= Ammar al-Mawsili =

Inventor, doctor and surgeon

Abu al-Qasim Ammar ibn Ali al-Mawsili (عمار الموصلي) was an important eleventh-century Arab Muslim ophthalmologist. Despite little being known about his life or education, he has been described as the most original of all Arab oculists.

As his nisba indicates, Ammar was born in Mosul, and later moved to Egypt, where he settled during the reign of the Fatimid caliph al-Hakim bi-Amr Allah, to whom he wrote his only composition, Kitāb al-muntakhab fī ilm al-ayn (“The book of choice in ophthalmology”).

He is mostly known for the invention of a hypodermic syringe, which he used to remove cataracts, a major cause of blindness.

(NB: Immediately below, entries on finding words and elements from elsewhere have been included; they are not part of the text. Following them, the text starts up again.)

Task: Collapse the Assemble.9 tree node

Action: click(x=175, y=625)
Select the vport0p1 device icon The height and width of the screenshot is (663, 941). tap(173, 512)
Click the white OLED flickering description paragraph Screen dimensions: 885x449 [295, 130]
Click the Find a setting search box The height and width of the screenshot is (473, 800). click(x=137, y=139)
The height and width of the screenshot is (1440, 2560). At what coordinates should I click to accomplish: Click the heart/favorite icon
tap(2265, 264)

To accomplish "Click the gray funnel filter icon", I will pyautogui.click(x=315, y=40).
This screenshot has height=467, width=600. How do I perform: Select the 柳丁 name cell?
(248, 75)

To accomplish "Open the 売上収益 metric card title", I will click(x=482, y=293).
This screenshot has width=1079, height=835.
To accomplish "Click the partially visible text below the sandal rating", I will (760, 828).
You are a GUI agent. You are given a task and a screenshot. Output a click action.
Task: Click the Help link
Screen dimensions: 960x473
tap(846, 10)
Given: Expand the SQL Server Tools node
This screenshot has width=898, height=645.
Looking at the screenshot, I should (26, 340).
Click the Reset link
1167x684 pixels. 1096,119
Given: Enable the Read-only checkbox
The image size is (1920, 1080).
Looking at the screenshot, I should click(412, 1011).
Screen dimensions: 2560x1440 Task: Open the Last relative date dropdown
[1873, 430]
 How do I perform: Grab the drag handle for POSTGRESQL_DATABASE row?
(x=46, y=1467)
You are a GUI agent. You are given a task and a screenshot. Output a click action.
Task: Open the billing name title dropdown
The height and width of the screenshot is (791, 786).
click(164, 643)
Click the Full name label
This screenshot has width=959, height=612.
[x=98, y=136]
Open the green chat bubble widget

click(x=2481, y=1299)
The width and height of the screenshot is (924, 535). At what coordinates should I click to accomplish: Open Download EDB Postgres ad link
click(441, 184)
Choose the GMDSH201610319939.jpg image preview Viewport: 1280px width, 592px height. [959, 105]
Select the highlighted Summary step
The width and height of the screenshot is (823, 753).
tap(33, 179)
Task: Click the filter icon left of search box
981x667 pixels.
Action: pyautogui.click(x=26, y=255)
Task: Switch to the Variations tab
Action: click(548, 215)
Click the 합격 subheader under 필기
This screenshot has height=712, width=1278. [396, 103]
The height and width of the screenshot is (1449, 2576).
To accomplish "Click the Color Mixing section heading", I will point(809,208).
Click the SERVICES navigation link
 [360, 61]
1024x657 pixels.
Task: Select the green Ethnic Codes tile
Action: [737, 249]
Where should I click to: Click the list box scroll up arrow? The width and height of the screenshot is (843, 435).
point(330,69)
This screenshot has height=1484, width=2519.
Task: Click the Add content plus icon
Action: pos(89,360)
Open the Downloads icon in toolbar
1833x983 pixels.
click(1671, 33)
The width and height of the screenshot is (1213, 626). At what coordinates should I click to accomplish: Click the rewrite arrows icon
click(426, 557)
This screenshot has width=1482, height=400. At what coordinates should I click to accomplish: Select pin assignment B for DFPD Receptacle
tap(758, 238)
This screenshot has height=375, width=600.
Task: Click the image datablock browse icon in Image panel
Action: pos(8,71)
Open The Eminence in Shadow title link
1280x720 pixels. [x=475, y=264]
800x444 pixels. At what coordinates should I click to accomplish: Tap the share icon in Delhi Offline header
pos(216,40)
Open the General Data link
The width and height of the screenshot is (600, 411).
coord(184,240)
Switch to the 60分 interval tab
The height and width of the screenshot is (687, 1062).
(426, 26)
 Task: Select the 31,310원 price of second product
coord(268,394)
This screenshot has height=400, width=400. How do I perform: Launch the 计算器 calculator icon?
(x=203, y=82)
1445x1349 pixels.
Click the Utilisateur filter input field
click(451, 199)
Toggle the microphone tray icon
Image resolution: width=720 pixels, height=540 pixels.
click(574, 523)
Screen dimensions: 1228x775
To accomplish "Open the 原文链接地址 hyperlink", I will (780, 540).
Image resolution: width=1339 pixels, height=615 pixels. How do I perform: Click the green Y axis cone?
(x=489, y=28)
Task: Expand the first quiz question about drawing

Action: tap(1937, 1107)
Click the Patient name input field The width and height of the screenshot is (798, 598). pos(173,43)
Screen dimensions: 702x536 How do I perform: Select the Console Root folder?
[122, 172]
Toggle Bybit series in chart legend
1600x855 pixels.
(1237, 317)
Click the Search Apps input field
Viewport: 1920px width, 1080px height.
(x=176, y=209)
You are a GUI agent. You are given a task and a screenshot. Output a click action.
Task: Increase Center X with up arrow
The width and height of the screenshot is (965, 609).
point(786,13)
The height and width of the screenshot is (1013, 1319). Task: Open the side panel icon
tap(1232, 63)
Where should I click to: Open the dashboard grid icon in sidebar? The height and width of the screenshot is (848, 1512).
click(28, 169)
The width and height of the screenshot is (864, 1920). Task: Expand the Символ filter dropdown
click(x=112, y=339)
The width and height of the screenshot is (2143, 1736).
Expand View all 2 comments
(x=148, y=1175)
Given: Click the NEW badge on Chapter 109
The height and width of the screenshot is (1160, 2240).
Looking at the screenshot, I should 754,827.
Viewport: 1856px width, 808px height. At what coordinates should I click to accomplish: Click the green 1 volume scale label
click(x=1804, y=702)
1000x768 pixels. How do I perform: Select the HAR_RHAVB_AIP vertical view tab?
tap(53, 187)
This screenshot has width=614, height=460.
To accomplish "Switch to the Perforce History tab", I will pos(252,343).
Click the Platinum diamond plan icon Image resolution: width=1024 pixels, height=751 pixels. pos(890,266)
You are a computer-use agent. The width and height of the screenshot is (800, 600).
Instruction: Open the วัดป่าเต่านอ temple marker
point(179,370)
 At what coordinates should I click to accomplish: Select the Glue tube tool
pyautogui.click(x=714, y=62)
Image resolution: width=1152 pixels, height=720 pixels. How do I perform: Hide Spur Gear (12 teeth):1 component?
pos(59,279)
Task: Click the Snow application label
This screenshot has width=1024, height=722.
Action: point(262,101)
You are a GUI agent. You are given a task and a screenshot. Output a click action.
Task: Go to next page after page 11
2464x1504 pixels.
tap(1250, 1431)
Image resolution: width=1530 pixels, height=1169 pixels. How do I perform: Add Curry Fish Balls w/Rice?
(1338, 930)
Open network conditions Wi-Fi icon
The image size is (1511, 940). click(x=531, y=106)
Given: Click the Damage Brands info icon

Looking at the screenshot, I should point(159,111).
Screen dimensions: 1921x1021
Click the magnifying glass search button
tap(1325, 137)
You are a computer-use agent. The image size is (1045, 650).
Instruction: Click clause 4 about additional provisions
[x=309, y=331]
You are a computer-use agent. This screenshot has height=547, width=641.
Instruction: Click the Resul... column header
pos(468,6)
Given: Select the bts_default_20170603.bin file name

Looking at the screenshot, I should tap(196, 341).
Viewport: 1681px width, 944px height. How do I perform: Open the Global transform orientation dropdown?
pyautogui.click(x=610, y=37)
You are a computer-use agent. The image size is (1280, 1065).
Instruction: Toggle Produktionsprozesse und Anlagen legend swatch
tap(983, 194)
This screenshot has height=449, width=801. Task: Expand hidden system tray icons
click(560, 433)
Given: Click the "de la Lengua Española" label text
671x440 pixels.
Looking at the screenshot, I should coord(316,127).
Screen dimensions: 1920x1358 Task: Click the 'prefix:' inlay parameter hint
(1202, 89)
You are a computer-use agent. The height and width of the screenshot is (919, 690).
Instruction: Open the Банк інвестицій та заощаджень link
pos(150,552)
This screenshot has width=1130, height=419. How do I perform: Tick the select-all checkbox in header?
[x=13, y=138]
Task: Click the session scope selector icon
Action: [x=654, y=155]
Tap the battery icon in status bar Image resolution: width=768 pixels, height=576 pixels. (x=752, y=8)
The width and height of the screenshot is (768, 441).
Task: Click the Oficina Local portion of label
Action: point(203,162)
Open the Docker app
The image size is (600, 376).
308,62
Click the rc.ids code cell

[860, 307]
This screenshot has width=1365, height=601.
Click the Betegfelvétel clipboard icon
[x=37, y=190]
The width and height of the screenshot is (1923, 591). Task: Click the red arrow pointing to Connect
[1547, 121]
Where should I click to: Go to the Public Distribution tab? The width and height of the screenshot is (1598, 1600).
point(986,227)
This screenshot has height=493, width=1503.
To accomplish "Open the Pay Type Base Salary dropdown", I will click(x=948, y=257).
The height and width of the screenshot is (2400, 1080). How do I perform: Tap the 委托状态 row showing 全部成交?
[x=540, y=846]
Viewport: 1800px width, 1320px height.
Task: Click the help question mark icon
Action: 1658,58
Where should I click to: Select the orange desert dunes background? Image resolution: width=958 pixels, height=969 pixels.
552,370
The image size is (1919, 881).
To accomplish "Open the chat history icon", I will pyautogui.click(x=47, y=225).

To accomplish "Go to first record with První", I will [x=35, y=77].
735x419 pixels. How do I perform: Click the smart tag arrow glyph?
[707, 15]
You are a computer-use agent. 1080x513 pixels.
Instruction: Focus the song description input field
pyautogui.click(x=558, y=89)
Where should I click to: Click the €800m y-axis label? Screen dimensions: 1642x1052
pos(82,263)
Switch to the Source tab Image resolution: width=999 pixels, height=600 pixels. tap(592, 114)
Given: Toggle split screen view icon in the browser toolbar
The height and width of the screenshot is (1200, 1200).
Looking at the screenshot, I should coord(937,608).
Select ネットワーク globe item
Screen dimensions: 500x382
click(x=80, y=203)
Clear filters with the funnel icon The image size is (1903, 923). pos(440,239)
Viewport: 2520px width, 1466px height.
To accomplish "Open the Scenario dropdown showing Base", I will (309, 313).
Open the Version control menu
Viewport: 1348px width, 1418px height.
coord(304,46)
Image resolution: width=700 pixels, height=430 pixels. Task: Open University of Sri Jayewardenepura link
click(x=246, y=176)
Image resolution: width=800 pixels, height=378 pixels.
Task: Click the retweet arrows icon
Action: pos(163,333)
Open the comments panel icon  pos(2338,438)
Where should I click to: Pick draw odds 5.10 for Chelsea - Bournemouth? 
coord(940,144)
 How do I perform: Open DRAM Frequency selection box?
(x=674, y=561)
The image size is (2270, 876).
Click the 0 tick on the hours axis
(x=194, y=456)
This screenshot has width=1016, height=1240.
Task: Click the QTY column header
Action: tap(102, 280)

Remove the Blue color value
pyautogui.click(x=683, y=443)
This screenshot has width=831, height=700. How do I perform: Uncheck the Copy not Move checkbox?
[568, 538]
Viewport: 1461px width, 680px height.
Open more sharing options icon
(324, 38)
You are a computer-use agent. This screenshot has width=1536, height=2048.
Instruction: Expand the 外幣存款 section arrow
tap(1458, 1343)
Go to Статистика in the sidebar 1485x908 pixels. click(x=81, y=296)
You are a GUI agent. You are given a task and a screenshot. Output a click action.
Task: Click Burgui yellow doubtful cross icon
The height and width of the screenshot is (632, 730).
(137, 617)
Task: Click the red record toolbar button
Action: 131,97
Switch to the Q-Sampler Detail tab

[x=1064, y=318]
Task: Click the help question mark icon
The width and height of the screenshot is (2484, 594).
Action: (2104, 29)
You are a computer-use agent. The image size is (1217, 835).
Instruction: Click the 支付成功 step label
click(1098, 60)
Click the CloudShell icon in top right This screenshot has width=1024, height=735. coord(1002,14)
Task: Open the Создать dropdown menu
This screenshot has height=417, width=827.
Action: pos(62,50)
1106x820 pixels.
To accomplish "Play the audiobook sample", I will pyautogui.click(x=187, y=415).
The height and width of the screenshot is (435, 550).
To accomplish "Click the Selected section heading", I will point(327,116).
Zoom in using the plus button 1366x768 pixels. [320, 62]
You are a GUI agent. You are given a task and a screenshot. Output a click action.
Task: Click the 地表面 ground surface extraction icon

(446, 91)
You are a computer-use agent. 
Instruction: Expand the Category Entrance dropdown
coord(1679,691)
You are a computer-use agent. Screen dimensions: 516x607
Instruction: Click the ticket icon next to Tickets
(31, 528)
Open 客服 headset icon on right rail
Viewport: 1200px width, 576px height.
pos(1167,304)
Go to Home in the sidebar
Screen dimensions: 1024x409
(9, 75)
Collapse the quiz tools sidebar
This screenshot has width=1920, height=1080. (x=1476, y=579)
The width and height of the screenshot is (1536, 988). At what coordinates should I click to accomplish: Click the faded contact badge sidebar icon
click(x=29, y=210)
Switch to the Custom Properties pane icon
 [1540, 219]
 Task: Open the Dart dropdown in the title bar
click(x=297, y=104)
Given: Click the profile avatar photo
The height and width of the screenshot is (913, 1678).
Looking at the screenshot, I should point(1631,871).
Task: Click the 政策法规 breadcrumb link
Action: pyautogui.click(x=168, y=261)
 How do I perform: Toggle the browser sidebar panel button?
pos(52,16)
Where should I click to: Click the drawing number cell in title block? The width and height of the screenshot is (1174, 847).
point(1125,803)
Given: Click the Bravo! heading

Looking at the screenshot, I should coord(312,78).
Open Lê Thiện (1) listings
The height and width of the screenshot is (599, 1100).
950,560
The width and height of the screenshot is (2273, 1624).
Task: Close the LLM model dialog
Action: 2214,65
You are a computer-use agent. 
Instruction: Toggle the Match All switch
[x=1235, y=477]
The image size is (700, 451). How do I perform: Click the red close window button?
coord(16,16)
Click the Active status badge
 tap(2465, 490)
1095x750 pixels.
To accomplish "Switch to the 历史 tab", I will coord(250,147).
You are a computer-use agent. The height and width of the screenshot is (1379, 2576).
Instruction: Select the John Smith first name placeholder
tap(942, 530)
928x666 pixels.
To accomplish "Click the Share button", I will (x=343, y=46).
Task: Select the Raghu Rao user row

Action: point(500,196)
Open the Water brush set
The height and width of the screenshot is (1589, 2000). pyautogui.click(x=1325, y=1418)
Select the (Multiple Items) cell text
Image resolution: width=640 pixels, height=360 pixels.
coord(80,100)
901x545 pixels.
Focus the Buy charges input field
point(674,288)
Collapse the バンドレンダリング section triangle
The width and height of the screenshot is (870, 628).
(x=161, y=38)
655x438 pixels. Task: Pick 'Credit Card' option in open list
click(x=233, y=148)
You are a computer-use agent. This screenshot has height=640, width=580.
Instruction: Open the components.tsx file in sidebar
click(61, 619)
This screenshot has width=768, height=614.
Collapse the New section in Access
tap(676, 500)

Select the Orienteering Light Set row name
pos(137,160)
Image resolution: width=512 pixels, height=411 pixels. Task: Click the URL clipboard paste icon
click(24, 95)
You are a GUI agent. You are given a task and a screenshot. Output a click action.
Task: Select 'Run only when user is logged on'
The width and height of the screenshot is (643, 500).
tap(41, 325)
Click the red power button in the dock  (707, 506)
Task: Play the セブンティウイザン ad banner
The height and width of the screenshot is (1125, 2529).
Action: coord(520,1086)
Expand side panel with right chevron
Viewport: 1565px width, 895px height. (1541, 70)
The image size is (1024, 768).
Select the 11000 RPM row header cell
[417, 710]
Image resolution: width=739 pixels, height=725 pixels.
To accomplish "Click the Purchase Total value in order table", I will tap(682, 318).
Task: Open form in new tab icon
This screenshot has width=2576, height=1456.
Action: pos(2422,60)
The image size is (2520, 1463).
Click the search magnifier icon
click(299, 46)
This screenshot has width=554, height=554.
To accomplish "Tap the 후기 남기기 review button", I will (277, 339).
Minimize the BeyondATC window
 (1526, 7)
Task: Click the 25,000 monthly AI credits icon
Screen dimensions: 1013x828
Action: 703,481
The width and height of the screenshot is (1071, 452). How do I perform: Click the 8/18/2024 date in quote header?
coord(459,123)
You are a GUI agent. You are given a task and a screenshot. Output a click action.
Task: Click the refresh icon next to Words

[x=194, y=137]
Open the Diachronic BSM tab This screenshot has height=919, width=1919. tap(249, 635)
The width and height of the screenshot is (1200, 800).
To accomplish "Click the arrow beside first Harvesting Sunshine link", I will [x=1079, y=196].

Regarding his invention he wrote the following:

Then I constructed the hollow needle, but I did not operate with it on anybody at all, before I came to Tiberias. There came a man for an operation who told me: Do as you like with me, only I cannot lie on my back. Then I operated on him with the hollow needle and extracted the cataract; and he saw immediately and did not need to lie, but slept as he liked. Only I bandaged his eye for seven days. With this needle nobody preceded me. I have done many operations with it in Egypt.

He was a contemporary of the famous oculist Ali ibn Isa.